Depois de “Vingadores: Ultimato“, os filmes da Marvel pouco tiveram a acrescentar ou empolgar quem saía de casa para assisti-los nos cinemas. Se formos contar nos dedos, conseguimos tranquilamente apontar um ou outro título que se sobressaia, que seja minimamente bom. Chloé Zhao tentou, no injustiçado “Eternos“, trazer algo diferente, mas a “fórmula Marvel” precisava se impor. Anos depois de Ultimato, o MCU está mudando, e Thunderbolts pode representar o início dessa possível renovação.
Mas calma: não é como se “Thunderbolts” fosse a salvação do MCU. Não é, e nem se propõe a ser. O longa apenas resgata personagens já estabelecidos no universo Marvel, mas pouco explorados. Na verdade, tirando Yelena Belova — a nova Viúva Negra interpretada por Florence Pugh — e Robert “Bob” Reynolds, o novo personagem superpoderoso do cânone, os demais (Bucky Barnes, Guardião Vermelho, Fantasma e John Walker) servem como apoio narrativo para a trama avançar. E até que funciona bem.

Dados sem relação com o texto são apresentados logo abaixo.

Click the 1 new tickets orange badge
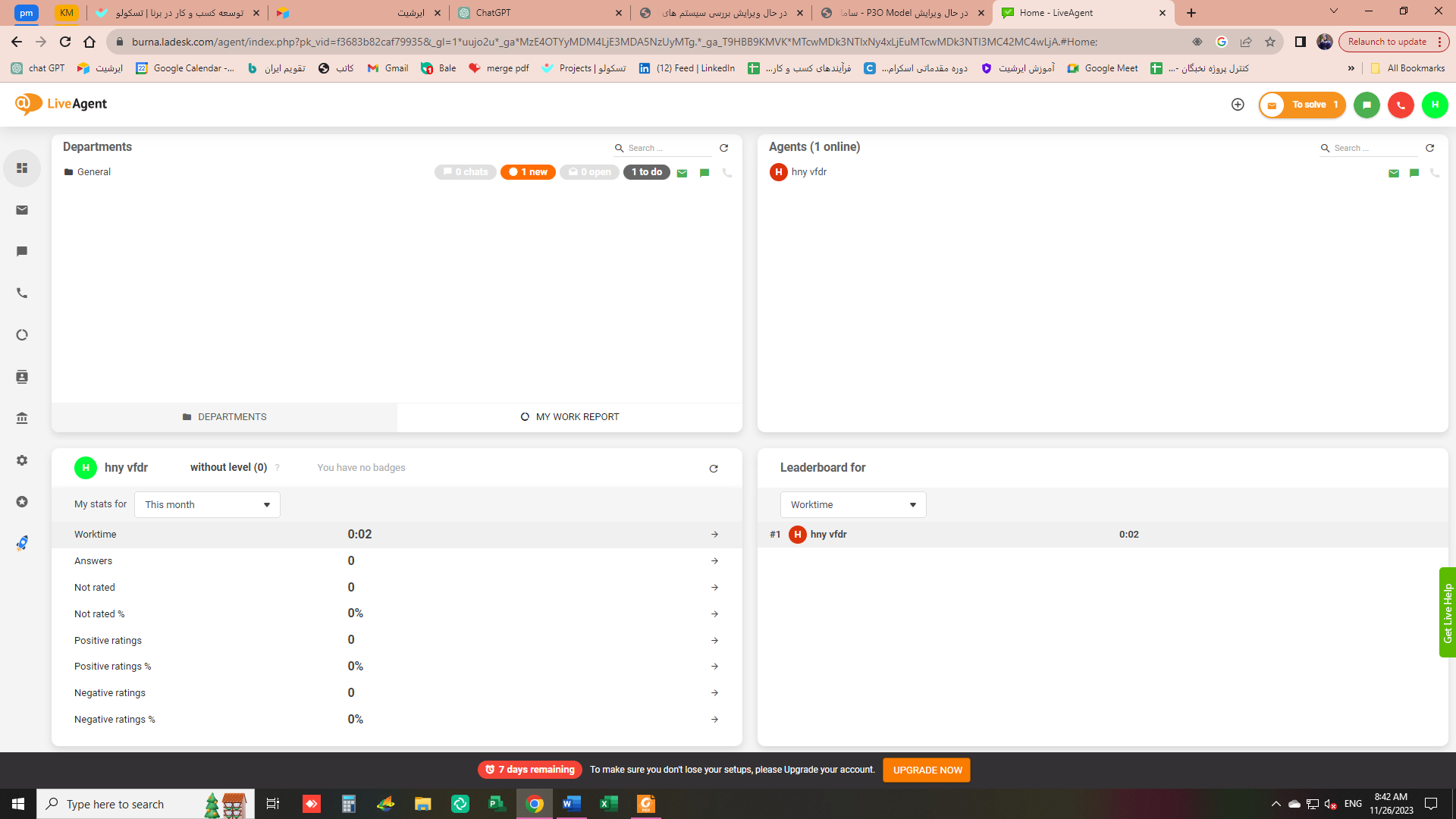This screenshot has width=1456, height=819. (x=529, y=172)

Na história, Yelena (Florence Pugh) é convocada por Valentina Allegra de Fontaine (Julia Louis-Dreyfus) para uma missão em um local isolado. Ao chegar, ela descobre que outros anti-heróis, também a serviço de Valentina, foram reunidos com um propósito: se matarem. Além de Yelena, estão presentes Ava Starr, a Fantasma (Hannah John-Kamen), e o Agente Americano John Walker (Wyatt Russell). No entanto, os desajustados acabam se unindo para enfrentar uma missão suicida e — pior ainda — encarar seus traumas do passado.

Emoções, traumas e uma ameaça interna
Uma das virtudes do diretor Jake Schreier (vindo da série “Treta”) foi buscar explorar as emoções e os diálogos entre os personagens, em vez de se apoiar exclusivamente em cenas grandiosas de CGI. Isso não significa ausência de efeitos visuais, tampouco que eles sejam um problema em filmes de super-heróis, mas a opção dos roteiristas Joanna Calo e Eric Pearson por um tom de aventura com suspense em torno de “quem é Bob?” é um bom diferencial.

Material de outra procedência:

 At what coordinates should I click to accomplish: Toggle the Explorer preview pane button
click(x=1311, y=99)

Vivido por Lewis Pullman, Robert Reynolds — o Bob — surgiu de um programa secreto de criação de super-humanos comandado por Valentina. O detalhe é que ela não sabia que o experimento havia funcionado, já que os participantes eram considerados descartáveis e não deveriam sobreviver ao processo. Mas Bob sobrevive — e se torna o ser mais poderoso do filme. O problema? Ele não é, nem de longe, a melhor pessoa para receber tamanho poder. Mostrar seus traumas, vícios, episódios de depressão e como isso afeta os que estão ao redor — especialmente Yelena — é uma escolha madura do roteiro.
“Thunderbolts” também aprofunda o passado de Yelena e dá uma nova camada a Bucky (Sebastian Stan), agora congressista nos EUA, e a John Walker. Florence Pugh imprime seriedade à sua personagem, que, após perder a irmã Natasha (Scarlett Johansson) e o contato com Alexei Shostakov (David Harbour) — que aqui cumpre bem o papel de alívio cômico, cheio de exageros —, se entrega a um trabalho que não ama apenas para não mergulhar em depressão ou alcoolismo. Seu monólogo no início do filme, ao saltar de um prédio rumo a mais uma missão, ilustra esse estado mental da personagem.

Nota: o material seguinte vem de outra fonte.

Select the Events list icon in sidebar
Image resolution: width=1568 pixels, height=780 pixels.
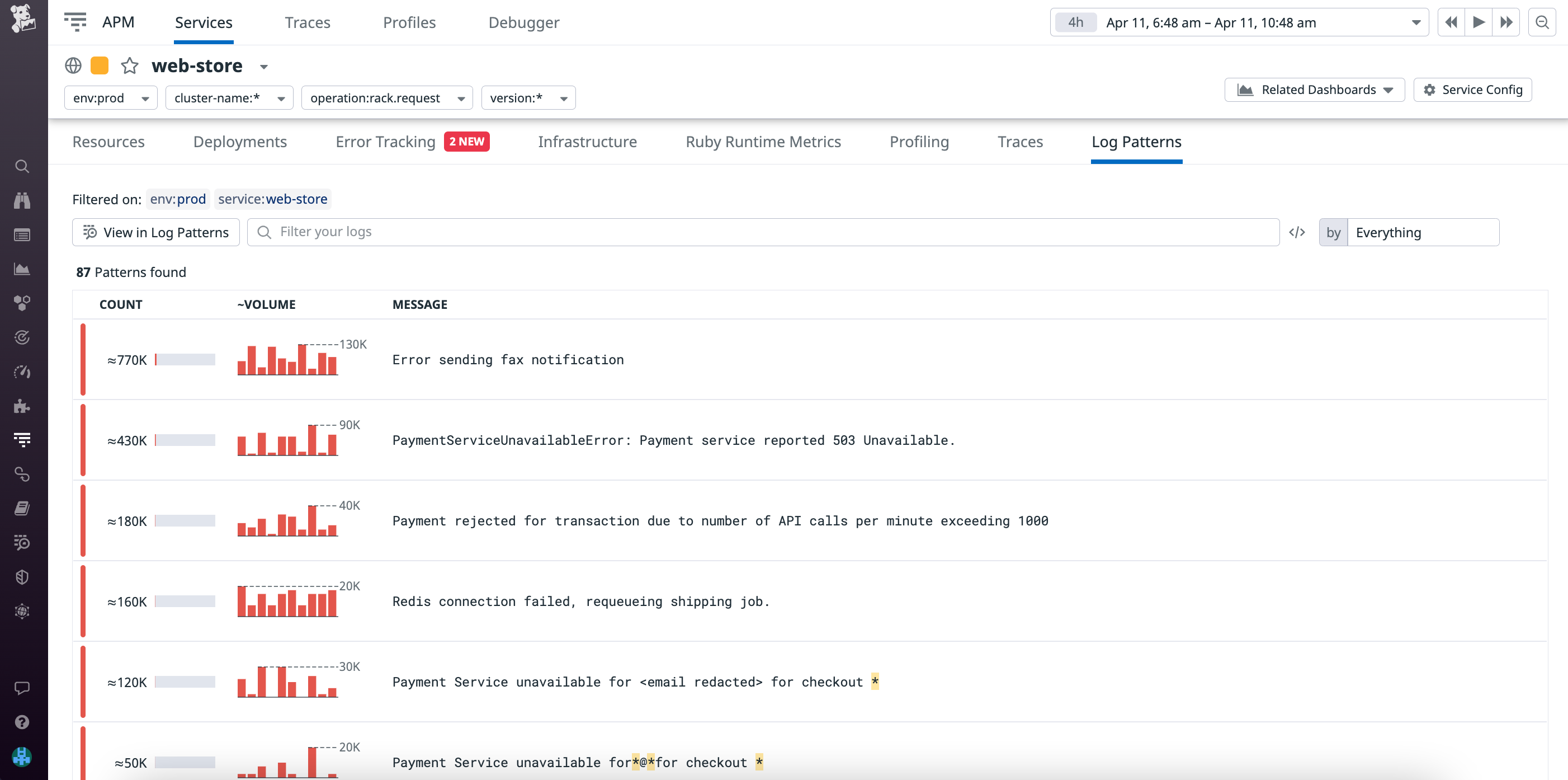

A formação do novo grupo em “Thunderbolts”
Assim como a dinâmica entre Hulk/Bruce Banner (Mark Ruffalo) e Natasha Romanoff/Víúva Negra nos filmes anteriores, Bob e Yelena também podem seguir esse molde de amizade (ou algo mais?). Bob não controla seus poderes, e sua relação com Yelena pode se tornar essencial nos momentos mais críticos e necessários – como aconteceu com Natasha e Banner. O palco está montado — agora resta saber o que Kevin Feige planeja para o futuro dos dois.
E, como não poderia deixar de ser, “Thunderbolts” também traz destruição: mais uma vez, prédios e ruas de Nova York são palco de caos. O aceno ao celebrado grupo de heróis de 2012 é claro, assim como a intenção do Marvel Studios de formar uma nova equipe — ainda que de anti-heróis.
Apesar disso, talvez o maior acerto do roteiro seja justamente não apostar na grandiosidade. Talvez até coubesse mais disso aqui. Mas é interessante perceber que a resolução da trama não depende dos habilidades dos personagens — até porque é demonstrado que eles são insignificantes perto do real poder de Bob —, e sim do apoio mútuo, das relações e do simples ato de estar presente.
A ideia de criar uma habilidade mental que aprisiona, manipula e, que no pior dos cenários, pode sugar a vida das pessoas é uma metáfora válida para lidar com questões de saúde mental. A contraparte de Bob, que ganhou materialidade e o torna uma espécie de “deus”, representa justamente o vazio que consome o que ele ainda tem de bom. E nem se pode dizer que ele seja uma boa pessoa. Todos no grupo estão longe disso — o que os torna mais humanos, com problemas reais.
Como parte do universo compartilhado da Marvel, “Thunderbolts” também se conecta a outras produções recentes, como “Capitão América: Admirável Mundo Novo” (leia a crítica) e do vindouro “Quarteto Fantástico: Primeiros Passos” — este último, talvez, mais empolgante para os fãs de longa data do MCU.
Mesmo com muitos personagens, Kevin Feige parece ter aprendido a lição: planejou-se melhor e entregou um filme que qualquer espectador pode entender, sem precisar maratonar os lançamentos anteriores. “Thunderbolts” é uma jornada agradável, com personagens carismáticos e interessantes, ainda que alguns sejam subutilizados. Ah, o asterisco do título oficial do longa é revelado no final e também há duas cenas pós-créditos – a última é interessante.
O filme chega aos cinemas no próximo dia 1º de maio.